After an impressive surge the previous day, the stock market took a step back on Tuesday, as investors opted to cash in their profits. Following a remarkable 4% rally—the strongest in four years—the benchmark indices experienced a noticeable decline, with key sectors like TECK, IT, utilities, FMCG, and power facing significant selling pressure.
Market Overview: A Day of Profit-Taking
The Sensex plummeted by 1,281.68 points, or 1.55%, closing at 81,148.22, while the Nifty sank by 346.35 points, or 1.39%, finishing the day at 24,578.35. In contrast, the broader BSE Midcap and BSE Smallcap indices continued their upward trajectory for a second day, gaining 0.17% and 0.99%, respectively.
Market experts suggest that despite the overall bullish sentiment, the substantial gains from Monday presented a chance for investors to secure some profits. Additionally, with geopolitical tensions easing, the focus is shifting toward the upcoming earnings season.
Investor Activity: A Mixed Bag
Foreign portfolio investors (FPIs) turned net sellers, offloading Indian equities worth ₹476.86 crore. Meanwhile, domestic institutional investors (DIIs) were active buyers, acquiring shares valued at ₹4,273.80 crore, according to preliminary data from the BSE.
Ajit Mishra, Senior Vice President of Research at Religare Broking, commented, “After a stellar start to the week, the markets experienced a dip, reflecting caution among participants.
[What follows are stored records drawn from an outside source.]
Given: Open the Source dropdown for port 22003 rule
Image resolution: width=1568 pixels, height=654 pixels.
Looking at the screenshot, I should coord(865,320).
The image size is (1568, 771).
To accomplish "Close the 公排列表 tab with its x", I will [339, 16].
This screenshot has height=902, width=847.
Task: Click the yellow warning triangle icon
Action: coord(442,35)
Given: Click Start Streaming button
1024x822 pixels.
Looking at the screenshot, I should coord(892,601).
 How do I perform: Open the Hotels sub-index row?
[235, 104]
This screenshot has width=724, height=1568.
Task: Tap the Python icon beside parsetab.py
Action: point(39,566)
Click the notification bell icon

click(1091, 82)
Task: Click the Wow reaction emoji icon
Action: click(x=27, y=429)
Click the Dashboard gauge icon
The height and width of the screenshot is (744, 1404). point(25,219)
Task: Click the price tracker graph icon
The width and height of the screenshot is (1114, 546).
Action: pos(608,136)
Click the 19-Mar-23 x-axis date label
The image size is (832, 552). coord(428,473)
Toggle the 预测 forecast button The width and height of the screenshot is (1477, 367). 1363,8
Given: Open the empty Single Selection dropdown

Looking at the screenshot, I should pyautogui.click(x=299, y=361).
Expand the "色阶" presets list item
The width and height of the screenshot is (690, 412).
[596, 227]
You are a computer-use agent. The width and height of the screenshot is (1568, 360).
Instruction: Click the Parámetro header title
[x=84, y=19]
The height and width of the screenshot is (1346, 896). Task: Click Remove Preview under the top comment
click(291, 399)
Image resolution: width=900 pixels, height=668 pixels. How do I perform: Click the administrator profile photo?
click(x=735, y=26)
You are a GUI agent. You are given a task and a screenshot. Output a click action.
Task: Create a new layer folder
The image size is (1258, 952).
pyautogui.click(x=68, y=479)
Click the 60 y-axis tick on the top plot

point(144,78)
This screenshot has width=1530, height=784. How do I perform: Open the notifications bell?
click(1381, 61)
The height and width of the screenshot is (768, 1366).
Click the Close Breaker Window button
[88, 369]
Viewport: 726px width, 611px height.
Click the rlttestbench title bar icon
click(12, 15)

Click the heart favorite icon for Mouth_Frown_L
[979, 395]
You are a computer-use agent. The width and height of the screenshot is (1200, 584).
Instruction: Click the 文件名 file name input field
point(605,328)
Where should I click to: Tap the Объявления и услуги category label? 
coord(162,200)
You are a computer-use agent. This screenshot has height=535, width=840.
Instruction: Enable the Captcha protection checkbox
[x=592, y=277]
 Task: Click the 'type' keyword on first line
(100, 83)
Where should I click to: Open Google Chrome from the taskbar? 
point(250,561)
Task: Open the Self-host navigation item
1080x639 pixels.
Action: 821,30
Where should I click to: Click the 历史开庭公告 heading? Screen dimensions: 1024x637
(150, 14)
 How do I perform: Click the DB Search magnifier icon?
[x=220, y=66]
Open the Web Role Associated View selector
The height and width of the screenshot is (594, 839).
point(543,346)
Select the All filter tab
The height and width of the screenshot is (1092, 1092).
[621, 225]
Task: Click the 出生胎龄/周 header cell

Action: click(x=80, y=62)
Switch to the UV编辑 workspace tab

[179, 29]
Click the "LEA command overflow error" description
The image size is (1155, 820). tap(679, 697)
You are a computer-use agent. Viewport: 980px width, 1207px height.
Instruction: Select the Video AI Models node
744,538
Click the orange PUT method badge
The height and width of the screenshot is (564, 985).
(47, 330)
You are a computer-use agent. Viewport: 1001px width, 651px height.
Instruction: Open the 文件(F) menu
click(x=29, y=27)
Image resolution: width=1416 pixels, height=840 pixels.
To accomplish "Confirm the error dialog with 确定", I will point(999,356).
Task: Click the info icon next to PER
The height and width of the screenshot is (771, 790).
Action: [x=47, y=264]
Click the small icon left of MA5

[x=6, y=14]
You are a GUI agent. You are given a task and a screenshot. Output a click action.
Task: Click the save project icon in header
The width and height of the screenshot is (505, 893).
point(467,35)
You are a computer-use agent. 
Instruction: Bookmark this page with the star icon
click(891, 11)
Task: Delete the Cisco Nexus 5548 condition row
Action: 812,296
Despite the easing of geopolitical tensions, we anticipate a generally positive outlook, particularly with support evident in the 24,400–24,600 range.”
Insights from Analysts
Vikram Kasat, Head of Advisory at PL Capital, noted that profit booking was a significant factor impacting frontline indices. “Even with the positive investor sentiment fueled by diminishing global trade tensions and robust foreign inflows—amounting to $1.7 billion in equities so far this month—the market correction was evident,” he explained.
Sector Performance: The Laggards
Interestingly, despite the overall downturn, market breadth remained favorable, with 2,514 gainers compared to 1,455 losers on the BSE. The sectors experiencing the most significant declines included TECK, IT, utilities, FMCG, and power, with losses reaching up to 2.39%. Notably, the IT sector had been the star performer on Monday, soaring by 6.75%.
Top losers on the Sensex included major players like Infosys, Power Grid, Eternal, HCL Tech, and TCS, with declines peaking at 3.54%. The overall investor wealth took a hit, shrinking by ₹1.45 lakh crore, which brought the total market capitalization of BSE down to ₹431.11 lakh crore.
Conclusion: Looking Ahead
As the earnings season approaches, investors are likely to keep a close eye on market trends and global cues. The recent fluctuations highlight the volatility inherent in the stock market, but overall sentiment remains cautiously optimistic as traders position themselves for potential gains in the coming weeks.